Cleaning California Public Enrollment Data

dataCleaning

During this cleaning I discover the Caifornia Deparment of Education (CDE) doesn’t keep track of closed schools after some time. Since 1981, over 1000 schools have been forgotten. If you look at the national data, it is even worse. This seems a shame for people who attended those forgotten schools.

I was able to recover over 95% of these missing schools. The resulting dataset is publicly available for other analysts on Tableau.

I recently read a helpful article by John Sullivan on skills to showcase for a career in data science. He describes data cleaning as requiring these skills:

Since 1981, over 1000 schools have been forgotten.

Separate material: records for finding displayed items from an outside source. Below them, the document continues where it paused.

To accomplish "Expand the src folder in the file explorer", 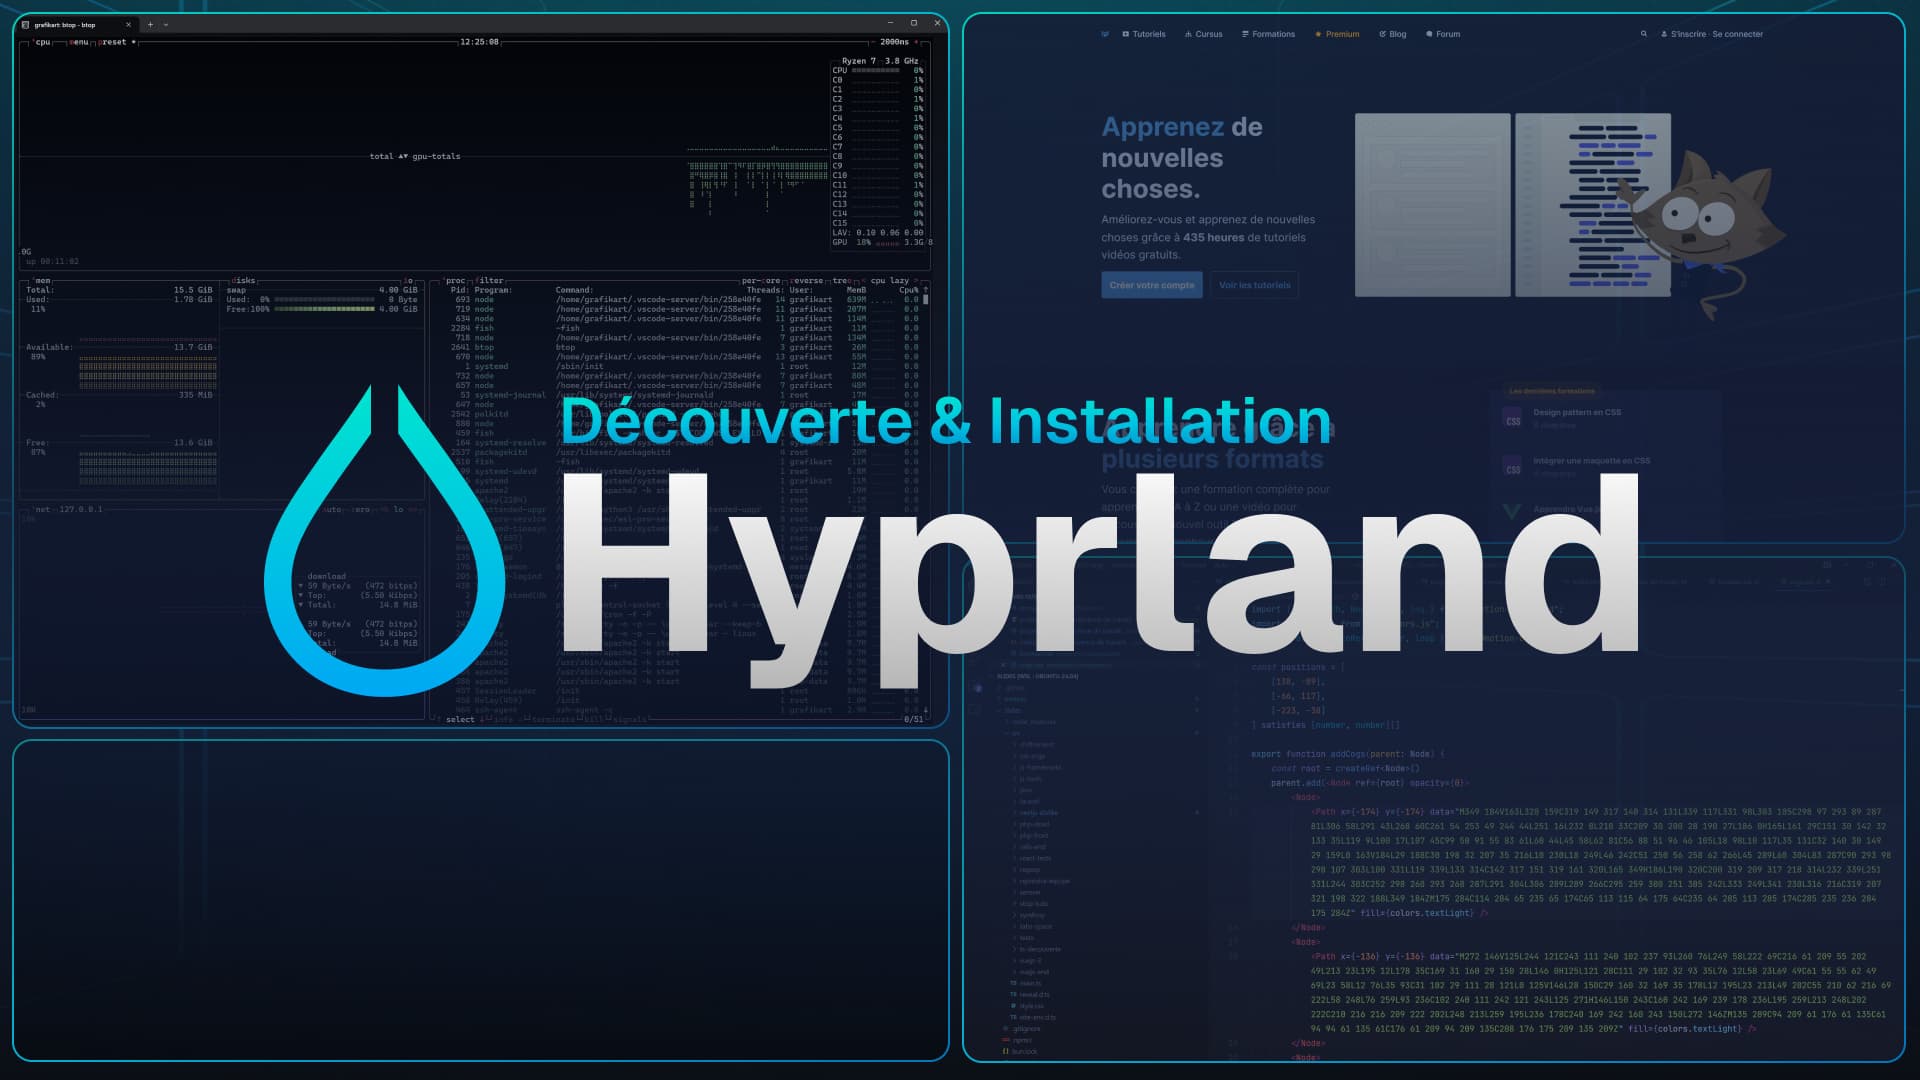I will pos(1016,732).
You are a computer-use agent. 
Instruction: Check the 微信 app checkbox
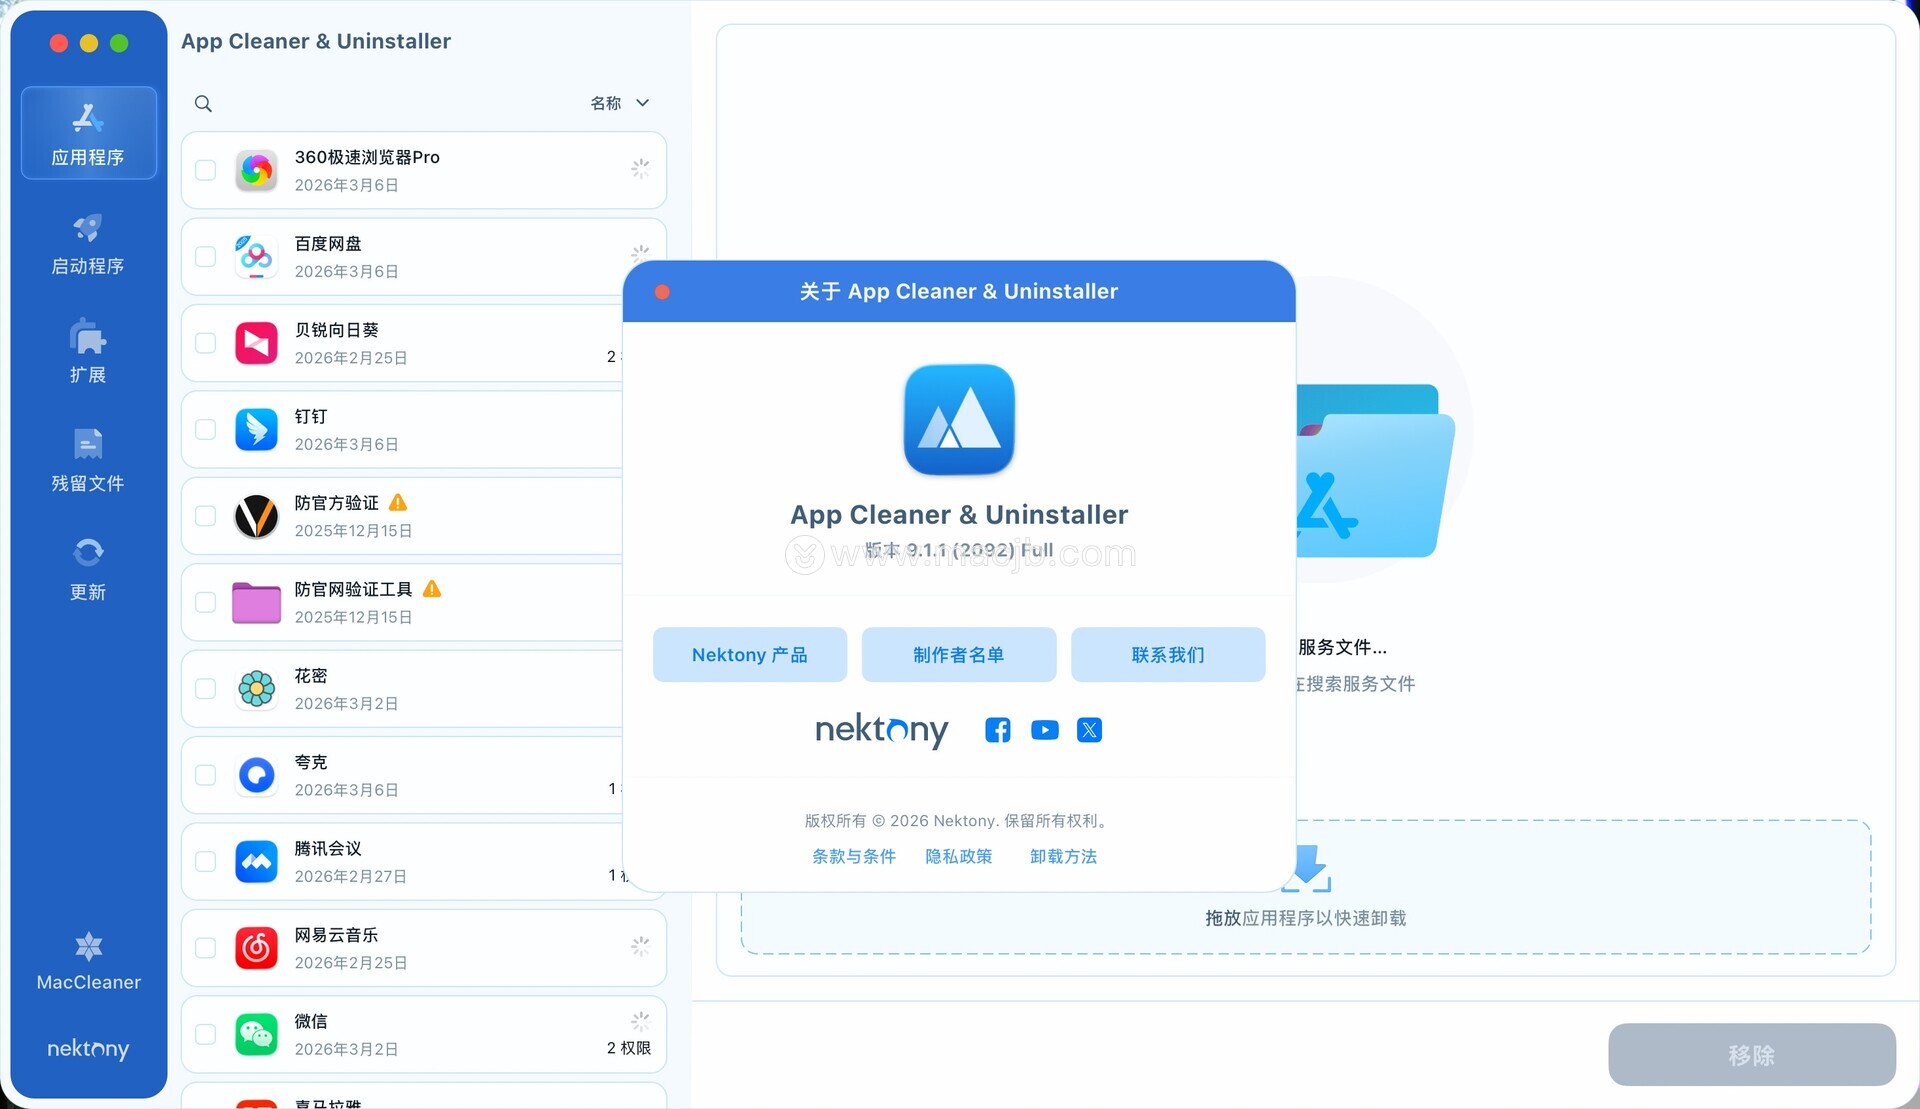click(x=206, y=1034)
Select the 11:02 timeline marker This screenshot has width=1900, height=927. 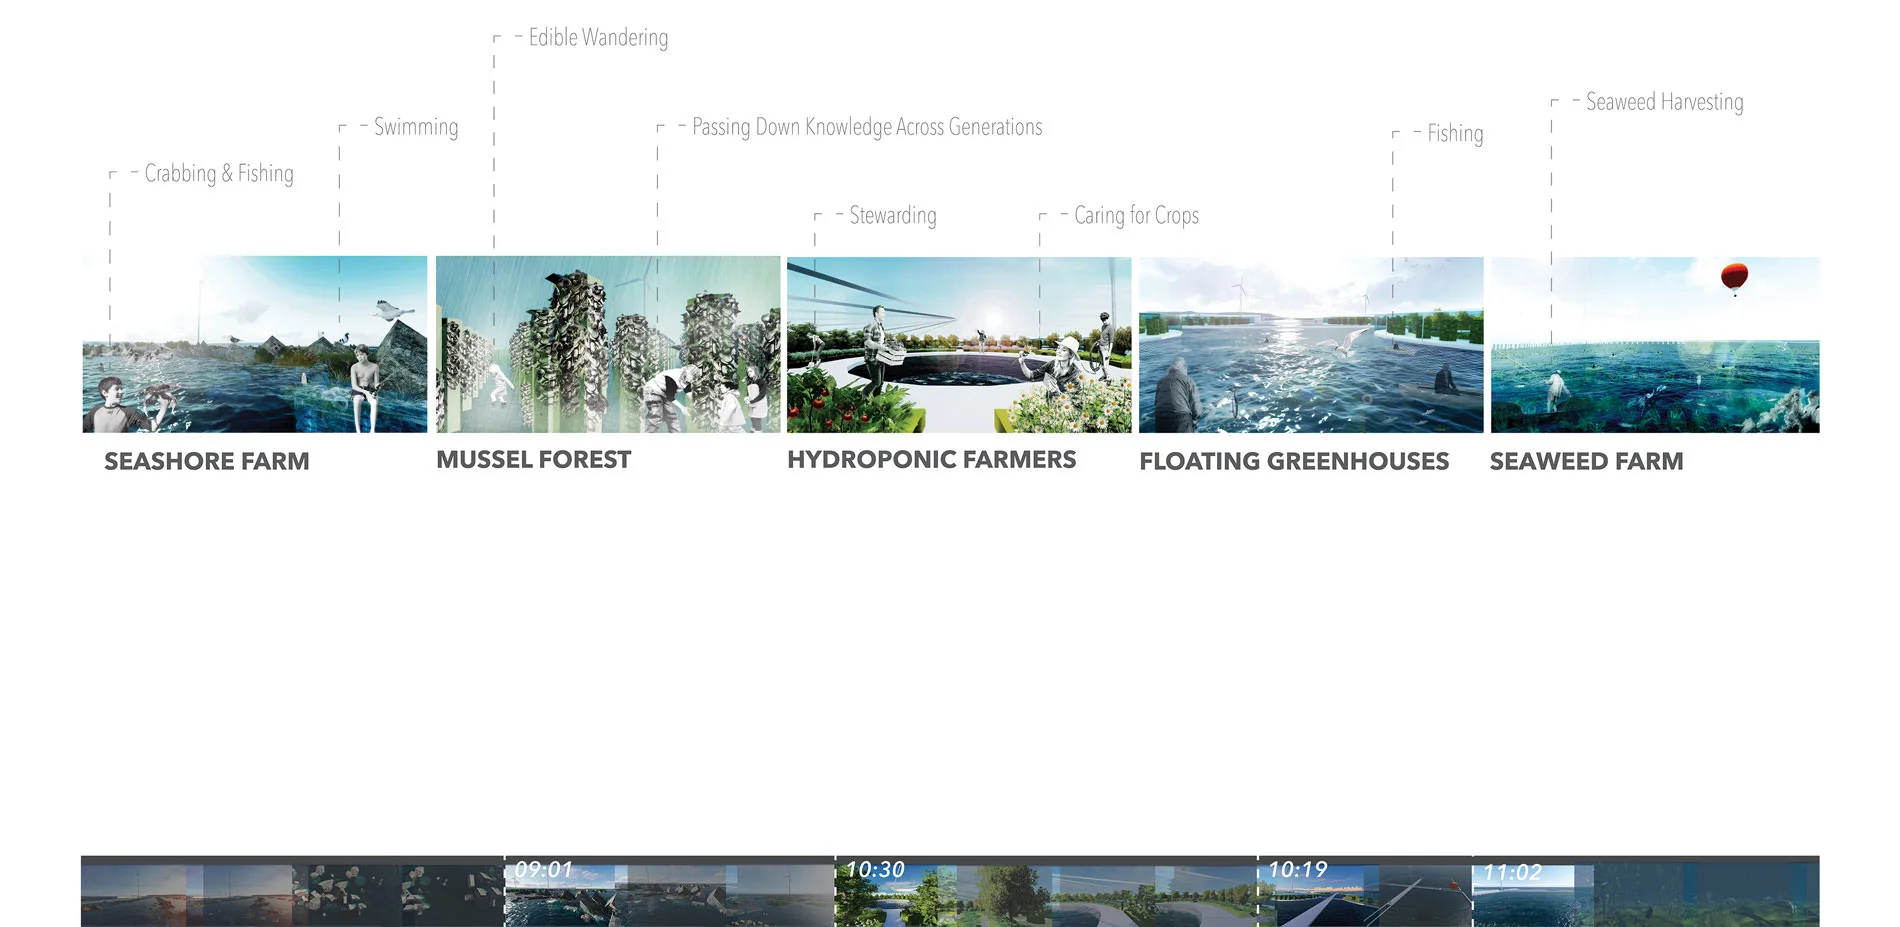pyautogui.click(x=1512, y=872)
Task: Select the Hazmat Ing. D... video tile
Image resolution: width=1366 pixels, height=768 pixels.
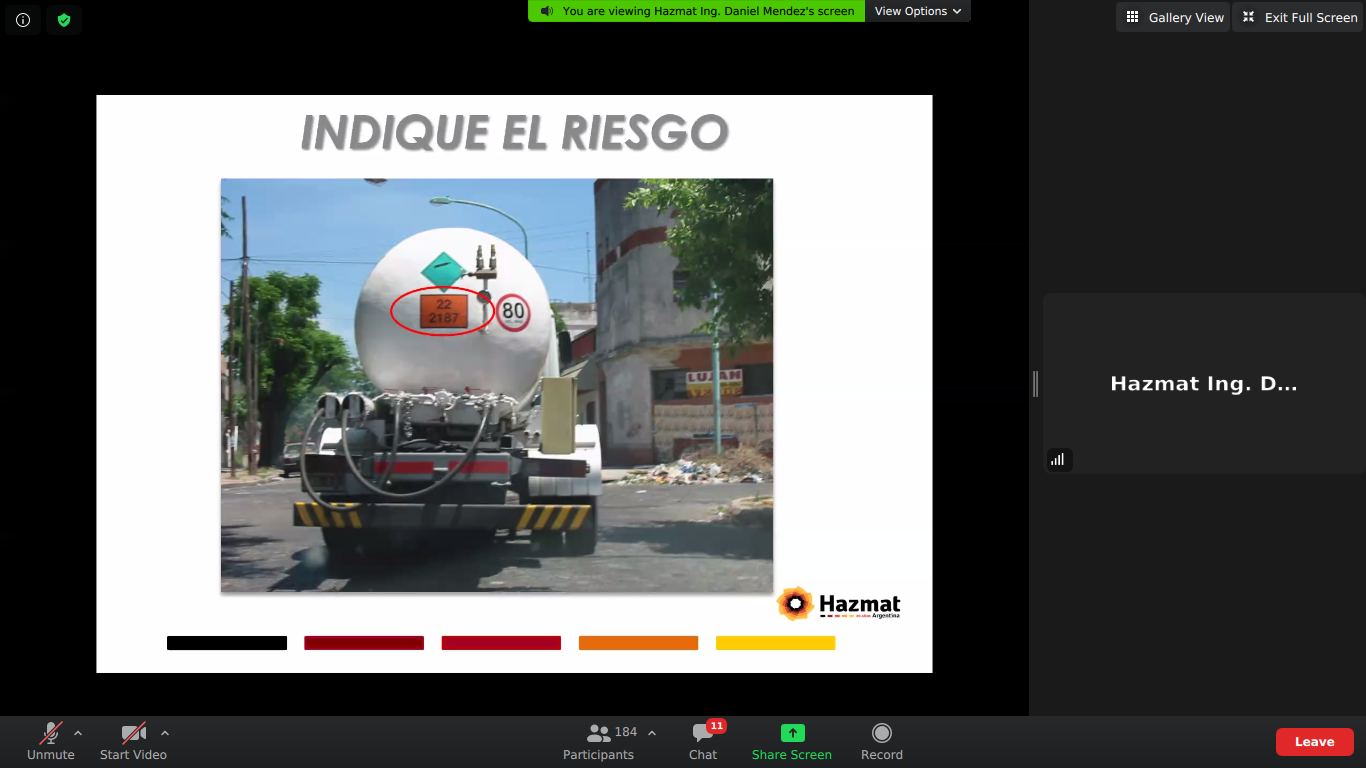Action: click(x=1203, y=383)
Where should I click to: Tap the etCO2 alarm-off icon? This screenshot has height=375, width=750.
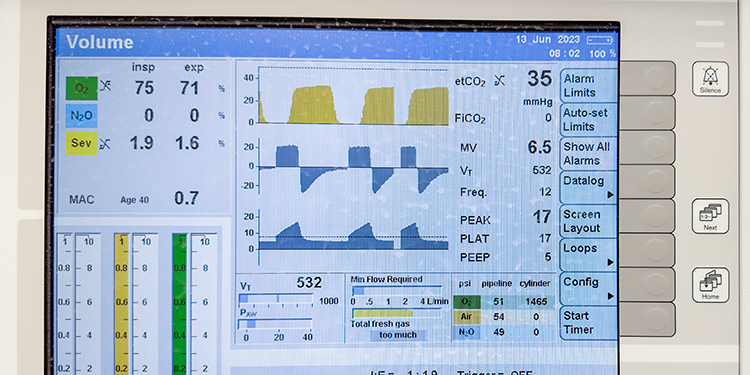(499, 81)
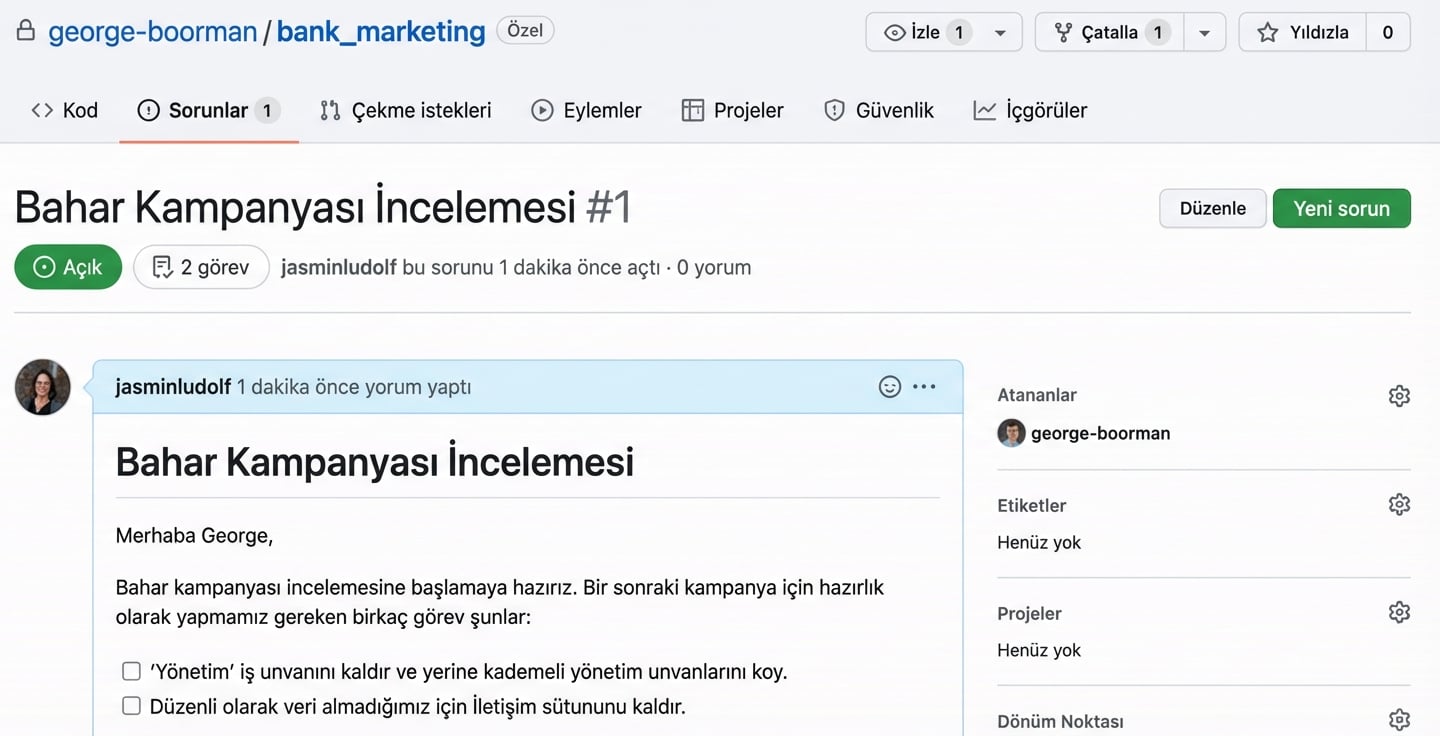Open label settings gear next to Etiketler
This screenshot has height=736, width=1440.
point(1398,504)
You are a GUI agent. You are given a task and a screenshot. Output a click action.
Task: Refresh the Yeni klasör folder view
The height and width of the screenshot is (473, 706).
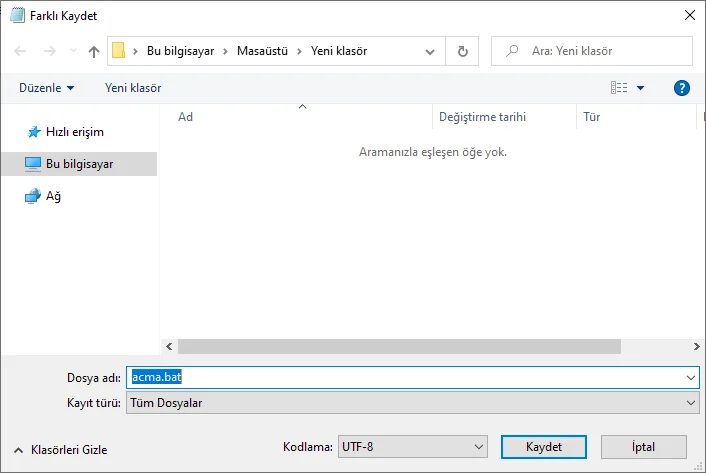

In order to prepare enrollment data for analysis, I perform many of the cleaning tasks outlined above. I merge yearly enrollment, english learner, free/reduced priced lunch, public/charter, and performance data to visualize trends over time. My cleaning steps are documented in this post.

Import

Download Files

Originally I wrote a scraper in python to bulk download the files from http://www.cde.ca.gov/ds/sd/sd/, however I was having timeout issues from the cde server and clicking a few dozen links isn’t that bad, so I downloaded by hand. File formats include .csv, .xls, .txt, .zip, .dbf, .exe (all pretty straightforward except that on mac .dbf requires OpenOffice and .exe are self-extracting zip files that can be unzipped on the command line). I convert all files to either .txt or .csv and organize the files in a Data/ subdirectory within the project directory.

Import Files

In this case I import files directly from a local repository. For the most part this only requires the read.table function from base R. .txt are tab delimeted and .csv are comma delimited so the main difference is the sep parameter:

For .txt files

DT.list <- lapply(file.list, read.table, fill=TRUE, na.strings=c("", "NA"), sep ="\t", quote = "", header=TRUE, check.names=FALSE)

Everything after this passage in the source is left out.